══ TASK INPUTS

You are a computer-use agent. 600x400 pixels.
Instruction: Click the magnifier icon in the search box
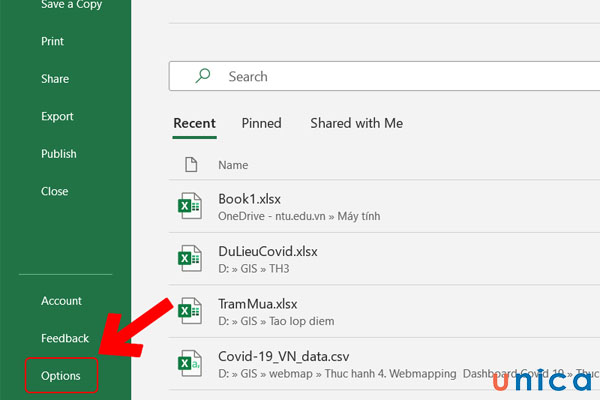tap(203, 76)
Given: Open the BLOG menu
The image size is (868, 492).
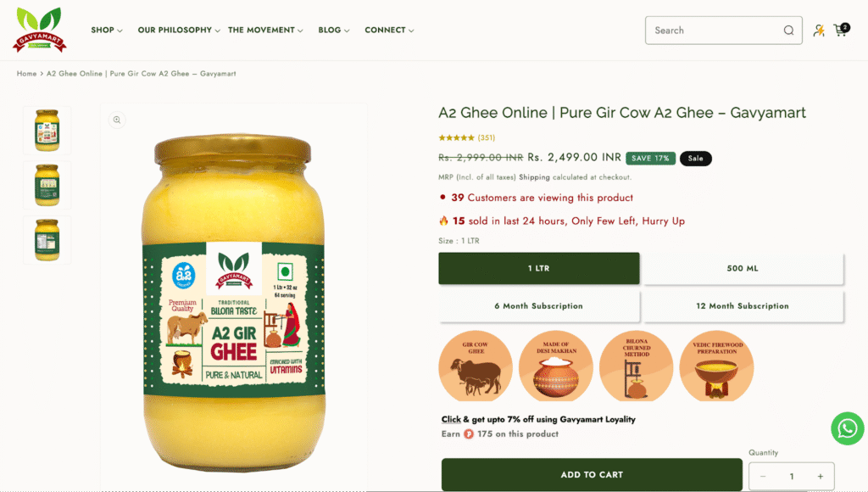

════

• TASK GOAL: Please copy the preceding records exactly and omit the images.

• SOLVED EXERCISE:
You are a computer-use agent. 600x400 pixels.
Instruction: Click the magnifier icon in the search box
tap(203, 76)
Given: Open the BLOG menu
The image size is (868, 492).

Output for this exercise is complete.